In massive MIMO systems, the dimensions of transmit/receive signal vectors are
normally very large due to large numbers of antennas and users. Therefore, the
precoding algorithms with low-complexity, e.g. Zero Forcing (ZF), Minimum Mean
Square Error (MMSE) and Maximum Ratio Transmission (MRT) are considered as
suitable solutions [7, 8, 9]. The Dirty Paper Coding (DPC) proposed in [10] can achieve
the capacity region for multiuser precoding. However, its complexity becomes
significantly large as the system dimensions grow due to the implementation of random
nonlinear encoding and decoding [11, 12].

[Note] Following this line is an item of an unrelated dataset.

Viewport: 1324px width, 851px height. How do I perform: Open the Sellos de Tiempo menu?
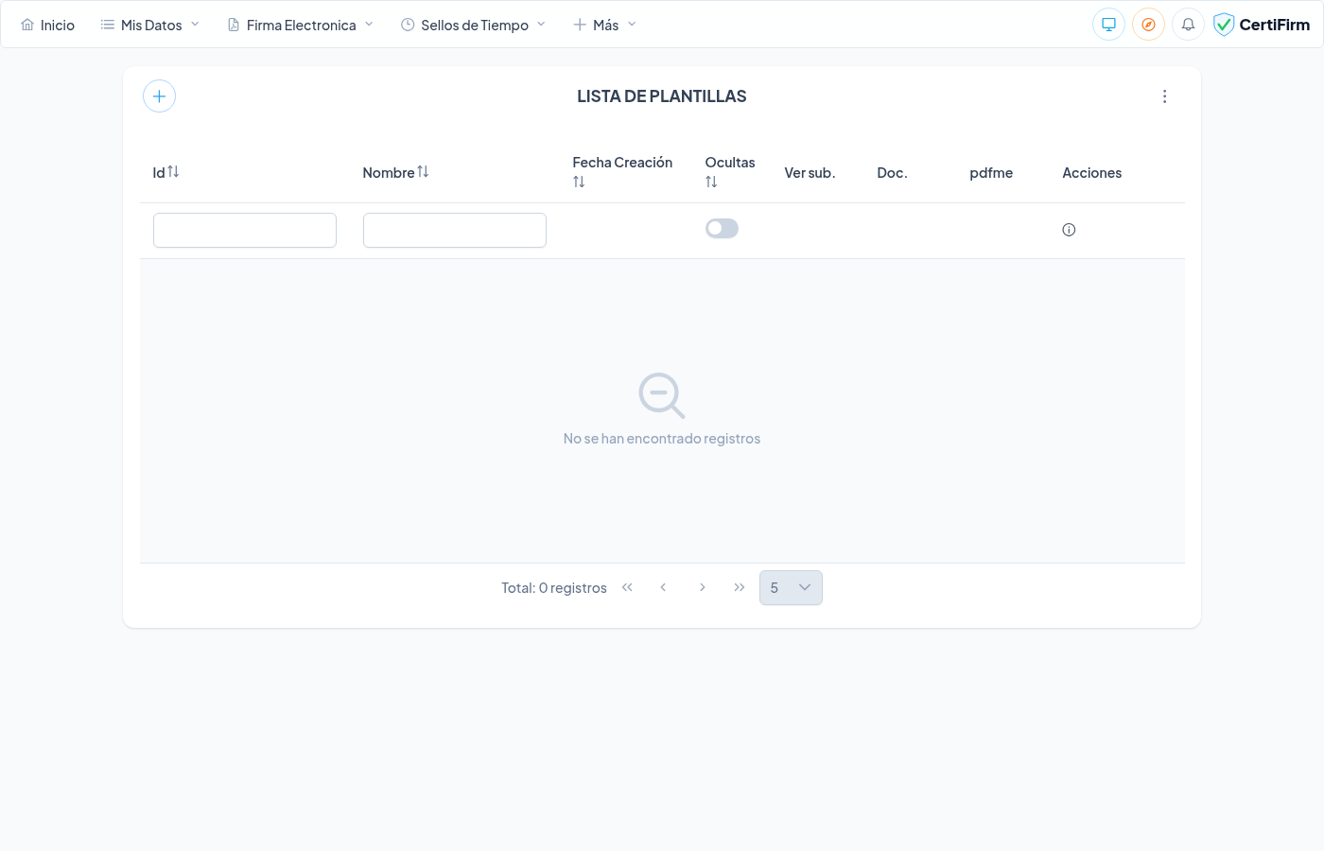474,25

The combination of lattice reduction algorithms and precoding techniques for the
downlinks of massive MIMO systems is an important solution to improve the system
performance. In [13], the authors adopted the Seysen’s lattice reduction algorithm (SA)
to create a LR-aided precoding technique for the MU-MIMO system. The simulation
results show that the proposed algorithm gives better performance than the precoding
algorithm adopting the Lenstra-Lenstra-Lovasz (LLL) method. In [14], a Block
Diagonalization (BD) aided precoding algorithm was proposed based on the Pseudo-
Inverse Block Diagonalization (PINVBD) presented in [15] and the QR decomposition
of the channel matrix. Furthermore, in each block, the Lattice Reduction and
Tomlinson-Halashima precoder (THP) algorithms are applied to improve the quality of
the system. In [16], the authors proposed the low-complexity Lattice Reduction (LR)-
aided BD algorithms for the MU-MIMO, referred to as LC-RBD-LRZF and LC-RBD-
LR-MMSE. In the authors’ proposal, the first precoding matrix is obtained using the QR
decomposition instead of the Singular Value Decomposition (SVD). The second
precoding matrix is computed based on either the ZF or MMSE algorithm to provide the
corresponding LC-RBD-LR-ZF or LC-RBD-LR-MMSE precoder. It was shown in [16]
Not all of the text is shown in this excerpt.